Sean „Diddy” Combs (54 l.) został podobno objęty nadzorem samobójczym po tym, jak odmówiono mu zwolnienia za kaucją w wysokości 38 milionów dolarów po aresztowaniu m.in. za handel ludźmi i wymuszenia. Decyzja została podjęta w ramach „środków zapobiegawczych, ponieważ Combs jest w szoku, a jego stan psychiczny jest niejasny”.

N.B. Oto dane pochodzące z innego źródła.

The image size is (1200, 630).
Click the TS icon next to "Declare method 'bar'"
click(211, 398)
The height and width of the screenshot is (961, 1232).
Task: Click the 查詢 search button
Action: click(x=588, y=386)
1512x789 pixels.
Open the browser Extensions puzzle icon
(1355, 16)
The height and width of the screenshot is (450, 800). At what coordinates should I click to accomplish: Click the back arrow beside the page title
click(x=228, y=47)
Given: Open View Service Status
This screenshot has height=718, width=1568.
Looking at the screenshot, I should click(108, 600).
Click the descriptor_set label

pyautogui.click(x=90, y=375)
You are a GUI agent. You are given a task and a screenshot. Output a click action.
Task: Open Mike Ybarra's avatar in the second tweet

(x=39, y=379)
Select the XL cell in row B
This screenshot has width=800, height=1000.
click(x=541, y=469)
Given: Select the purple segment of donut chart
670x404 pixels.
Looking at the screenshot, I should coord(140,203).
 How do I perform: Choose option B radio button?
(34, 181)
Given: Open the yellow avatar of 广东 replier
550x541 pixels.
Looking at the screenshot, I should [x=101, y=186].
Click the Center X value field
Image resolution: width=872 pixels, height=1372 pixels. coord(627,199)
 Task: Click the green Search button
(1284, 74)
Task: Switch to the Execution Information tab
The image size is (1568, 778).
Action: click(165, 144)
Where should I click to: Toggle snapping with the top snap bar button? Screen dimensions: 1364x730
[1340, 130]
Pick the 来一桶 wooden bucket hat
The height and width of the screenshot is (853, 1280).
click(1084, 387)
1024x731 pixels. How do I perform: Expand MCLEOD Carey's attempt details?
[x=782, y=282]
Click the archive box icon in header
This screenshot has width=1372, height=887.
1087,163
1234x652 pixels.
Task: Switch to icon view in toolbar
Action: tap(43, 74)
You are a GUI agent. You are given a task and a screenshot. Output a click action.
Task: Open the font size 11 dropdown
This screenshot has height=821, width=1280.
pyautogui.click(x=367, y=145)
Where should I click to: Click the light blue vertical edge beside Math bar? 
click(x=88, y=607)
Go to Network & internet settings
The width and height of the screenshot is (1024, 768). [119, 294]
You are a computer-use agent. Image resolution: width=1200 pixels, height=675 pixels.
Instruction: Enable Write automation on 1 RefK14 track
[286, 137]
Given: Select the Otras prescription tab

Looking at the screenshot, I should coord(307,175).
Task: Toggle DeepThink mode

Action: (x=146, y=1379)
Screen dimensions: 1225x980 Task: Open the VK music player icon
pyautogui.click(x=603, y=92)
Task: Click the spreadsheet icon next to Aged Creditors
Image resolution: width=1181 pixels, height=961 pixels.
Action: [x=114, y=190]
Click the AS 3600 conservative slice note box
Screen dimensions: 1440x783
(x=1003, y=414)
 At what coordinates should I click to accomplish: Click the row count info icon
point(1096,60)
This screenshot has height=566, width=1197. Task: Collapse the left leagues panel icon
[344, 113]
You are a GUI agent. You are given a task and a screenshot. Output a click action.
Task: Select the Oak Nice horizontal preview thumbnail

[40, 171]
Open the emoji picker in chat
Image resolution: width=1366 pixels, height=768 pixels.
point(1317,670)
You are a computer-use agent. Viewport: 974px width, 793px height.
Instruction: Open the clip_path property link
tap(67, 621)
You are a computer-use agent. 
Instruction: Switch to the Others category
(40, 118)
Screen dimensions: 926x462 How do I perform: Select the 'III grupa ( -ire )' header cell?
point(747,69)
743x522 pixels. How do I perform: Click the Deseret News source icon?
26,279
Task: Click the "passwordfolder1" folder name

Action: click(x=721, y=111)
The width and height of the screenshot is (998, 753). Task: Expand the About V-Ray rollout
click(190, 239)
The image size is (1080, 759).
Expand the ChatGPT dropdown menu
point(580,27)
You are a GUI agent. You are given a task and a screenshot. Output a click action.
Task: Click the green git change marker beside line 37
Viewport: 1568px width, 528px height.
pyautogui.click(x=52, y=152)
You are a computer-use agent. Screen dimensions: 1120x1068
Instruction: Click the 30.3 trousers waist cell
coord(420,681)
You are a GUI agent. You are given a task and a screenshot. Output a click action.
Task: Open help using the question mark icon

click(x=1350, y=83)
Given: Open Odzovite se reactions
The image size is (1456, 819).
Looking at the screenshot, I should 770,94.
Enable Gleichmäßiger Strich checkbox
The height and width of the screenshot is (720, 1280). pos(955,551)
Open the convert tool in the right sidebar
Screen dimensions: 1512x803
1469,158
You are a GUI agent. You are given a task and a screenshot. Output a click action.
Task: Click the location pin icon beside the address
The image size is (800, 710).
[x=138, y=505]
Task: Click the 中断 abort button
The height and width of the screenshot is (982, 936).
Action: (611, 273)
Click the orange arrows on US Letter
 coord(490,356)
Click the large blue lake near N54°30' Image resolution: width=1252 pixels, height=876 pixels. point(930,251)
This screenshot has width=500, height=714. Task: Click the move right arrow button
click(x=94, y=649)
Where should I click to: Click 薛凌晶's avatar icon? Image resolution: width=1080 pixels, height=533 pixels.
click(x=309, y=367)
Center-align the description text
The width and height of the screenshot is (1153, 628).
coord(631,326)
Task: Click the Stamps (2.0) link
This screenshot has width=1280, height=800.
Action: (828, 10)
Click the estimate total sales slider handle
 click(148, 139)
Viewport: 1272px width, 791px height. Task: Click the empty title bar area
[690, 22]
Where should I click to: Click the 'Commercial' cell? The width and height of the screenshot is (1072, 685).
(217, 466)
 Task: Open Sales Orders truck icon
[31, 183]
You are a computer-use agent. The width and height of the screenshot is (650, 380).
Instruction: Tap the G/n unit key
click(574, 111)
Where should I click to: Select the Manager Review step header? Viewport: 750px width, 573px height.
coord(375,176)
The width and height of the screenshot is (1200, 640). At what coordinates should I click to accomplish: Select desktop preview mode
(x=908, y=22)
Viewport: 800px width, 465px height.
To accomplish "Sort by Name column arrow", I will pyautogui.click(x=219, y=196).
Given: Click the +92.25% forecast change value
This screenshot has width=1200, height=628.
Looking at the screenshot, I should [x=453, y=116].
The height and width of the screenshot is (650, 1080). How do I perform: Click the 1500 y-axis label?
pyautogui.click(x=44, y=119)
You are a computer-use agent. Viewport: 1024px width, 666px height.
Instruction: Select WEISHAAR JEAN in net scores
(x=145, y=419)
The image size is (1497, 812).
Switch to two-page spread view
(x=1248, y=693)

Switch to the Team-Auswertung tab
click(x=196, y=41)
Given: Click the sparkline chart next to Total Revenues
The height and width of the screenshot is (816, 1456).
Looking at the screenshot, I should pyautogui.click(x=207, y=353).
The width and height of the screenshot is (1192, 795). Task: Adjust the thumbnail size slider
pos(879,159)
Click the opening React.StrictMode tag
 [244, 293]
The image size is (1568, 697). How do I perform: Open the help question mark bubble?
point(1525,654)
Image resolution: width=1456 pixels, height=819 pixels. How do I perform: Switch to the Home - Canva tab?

Według amerykańskiego Departamentu Sprawiedliwości, nadzór nad samobójczymi więźniami to „nadzór nad więźniami o skłonnościach samobójczych, którzy wymagają częstej obserwacji”. Nieletnie córki rapera są aktualnie pod opieką przyjaciółki ich zmarłej kilka lat temu marki Kim Porter.

Policja znalazła szokujące rzeczy w rezydencjach P. Diddy’ego

P. Diddy przebywa aktualnie w areszcie w Nowym Jorku, gdzie wcześniej przytrzymywany był m.in. Jeffrey Epstein i Ghislaine Maxwell.

Przypominamy, że w 14-stronicowym akcie oskarżenia prokuratorzy oskarżyli Seana „P. Diddy’ego” Combsa o:

Stworzenie przedsiębiorstwa przestępczego, którego członkowie i wspólnicy zajmowali się… handlem ludźmi w celach seksualnych, pracą przymusową, porwaniami, podpaleniami, przekupstwem i utrudnianiem wymiaru sprawiedliwości.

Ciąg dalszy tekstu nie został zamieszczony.